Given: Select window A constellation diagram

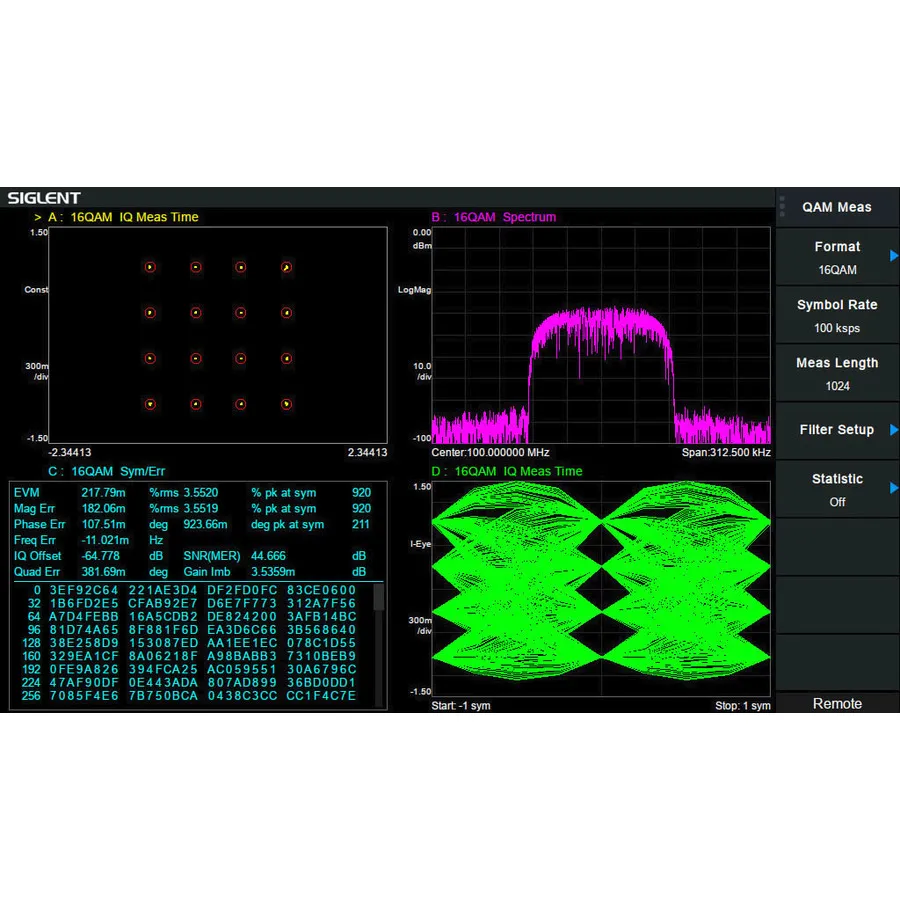Looking at the screenshot, I should [x=218, y=335].
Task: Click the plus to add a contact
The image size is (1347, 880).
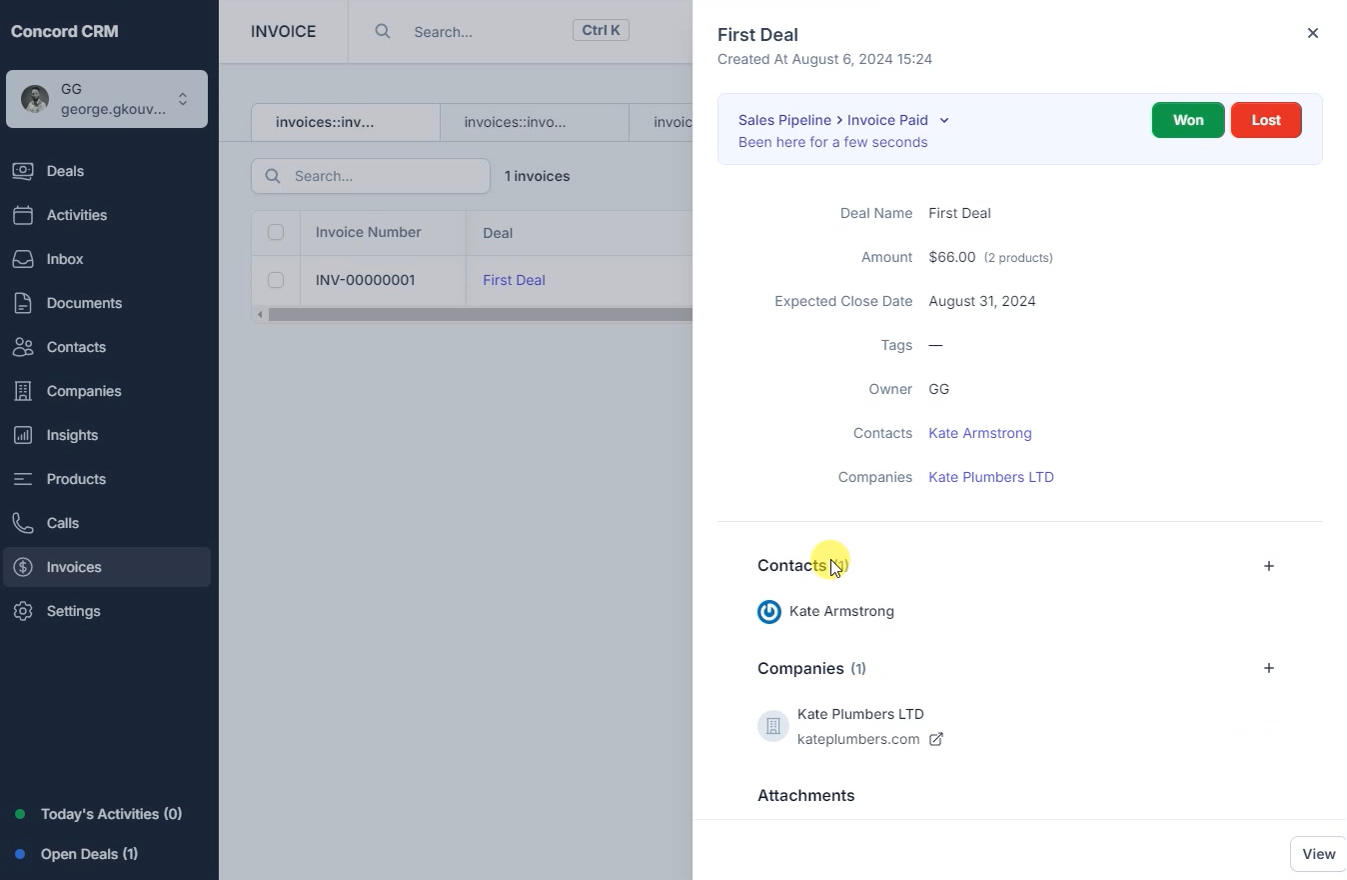Action: [1268, 565]
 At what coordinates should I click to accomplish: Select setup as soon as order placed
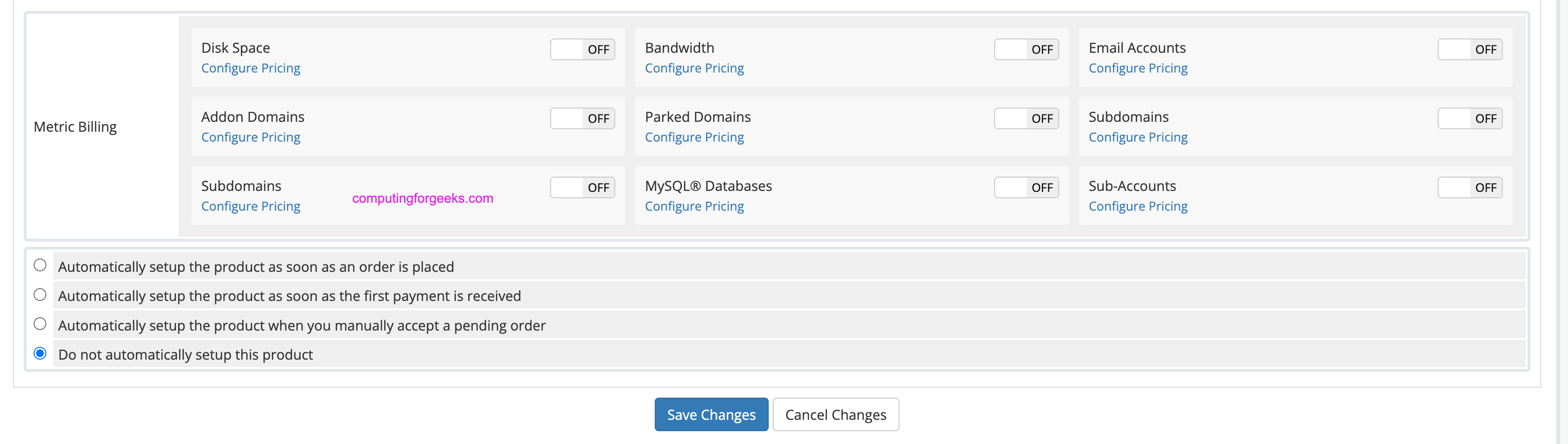tap(40, 265)
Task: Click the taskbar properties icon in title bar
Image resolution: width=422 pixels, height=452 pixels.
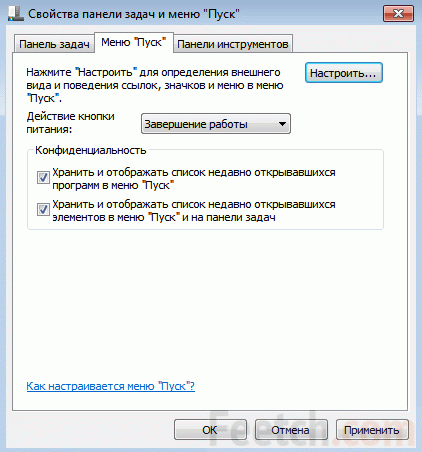Action: point(16,14)
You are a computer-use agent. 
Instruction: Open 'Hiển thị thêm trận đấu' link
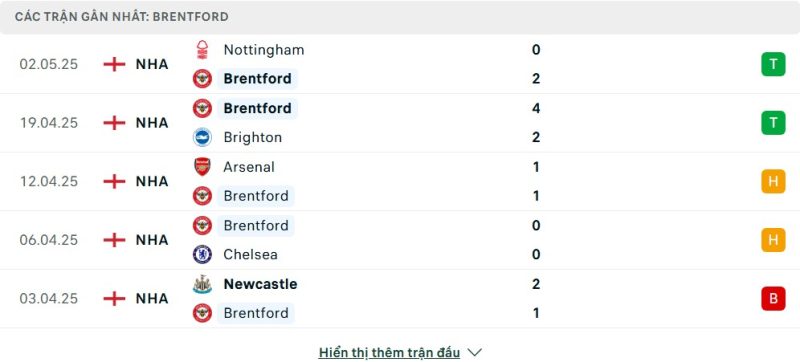389,352

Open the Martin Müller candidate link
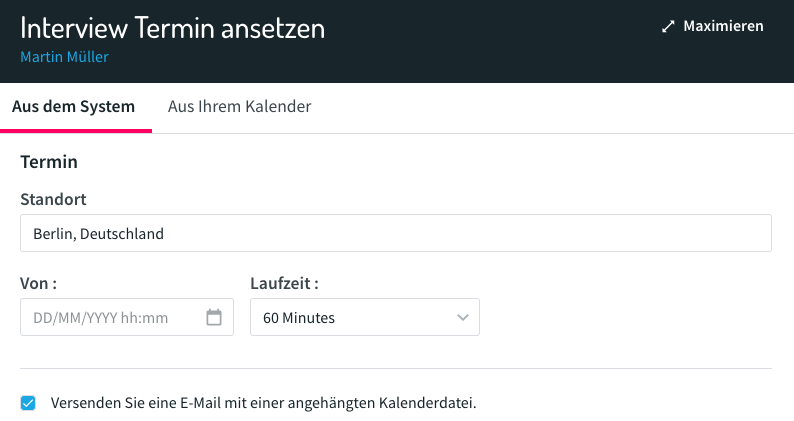pyautogui.click(x=64, y=57)
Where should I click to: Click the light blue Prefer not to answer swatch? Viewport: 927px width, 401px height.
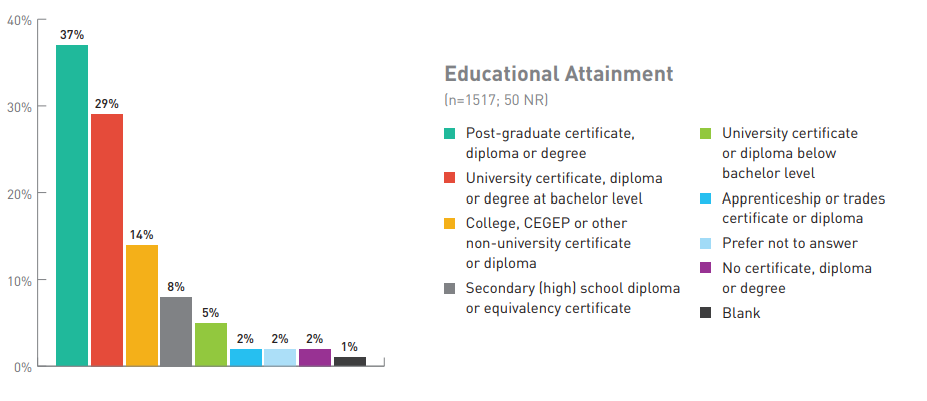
————
From the line that contains "Image resolution: width=422" to the end of the material above, output every line exactly, both ends included, but leave out any pictures.

Image resolution: width=422 pixels, height=452 pixels.
Action: point(16,14)
You are a computer-use agent. 
Instruction: Open 'Hiển thị thêm trận đấu' link
389,352

Open the Martin Müller candidate link
pyautogui.click(x=64, y=57)
Where should I click to: Click the light blue Prefer not to answer swatch? Viewport: 927px width, 401px height.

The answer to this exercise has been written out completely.